In this artist talk, Chadwick Allen draws from his new book manuscript, Earthworks Rising: Mound Building in Native Literature and Arts, in which he investigates how Native writers and artists engage ancient earthworks in contemporary productions. What emerges is a counter-tradition that centers Indigenous worldviews and privileges Indigenous research methodologies—a paradigm we might call Indigenous humanities.

Please join us at 5:30pm.
The talk starts promptly at 6pm.

Typically represented as unsolved mysteries or ruins of a tragic past, Indigenous mounds have long been marginalized and misunderstood. In Earthworks Rising, Chadwick Allen issues a compelling corrective, revealing a countertradition based in Indigenous worldviews. Alongside twentieth- and twenty-first-century Native writers, artists, and intellectuals, Allen rebuts colonial discourses and examines the multiple ways these remarkable structures continue to hold ancient knowledge and make new meaning—in the present and for the future.

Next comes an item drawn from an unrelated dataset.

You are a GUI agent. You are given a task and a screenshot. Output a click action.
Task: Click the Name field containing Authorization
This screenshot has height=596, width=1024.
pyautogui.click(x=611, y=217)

Earthworks Rising is organized to align with key functional categories for mounds (effigies, platforms, and burials) and with key concepts within mound-building cultures. From the Great Serpent Mound in Ohio to the mound metropolis Cahokia in Illinois to the generative Mother Mound in Mississippi, Allen takes readers deep into some of the most renowned earthworks. He draws on the insights of poets Allison Hedge Coke and Margaret Noodin, novelists LeAnne Howe and Phillip Carroll Morgan, and artists Monique Mojica and Alyssa Hinton, weaving in a personal history of earthwork encounters and productive conversation with fellow researchers. Spanning literature, art, performance, and built environments, Earthworks Rising engages Indigenous mounds as forms of “land-writing” and as conduits for connections across worlds and generations. Clear and compelling, it provokes greater understanding of the remarkable accomplishments of North America’s diverse mound-building cultures over thousands of years and brings attention to new earthworks rising in the twenty-first century.


Chadwick Allen is Professor of English, Adjunct Professor of American Indian Studies, Co-director of the Center for Amerian Indian and Indigenous Studies (CAIIS), and Associate Vice Provost for Faculty Advancement at the University of Washington.  Author of the books Trans-Indigenous: Methodologies for Global Native Literary Studies (2012) and Blood Narrative: Indigenous Identity in American Indian and Maori Literary and Activist Texts (2002), he is a former editor for the journal Studies in American Indian Literatures and a past president of the Native American and Indigenous Studies Association (NAISA).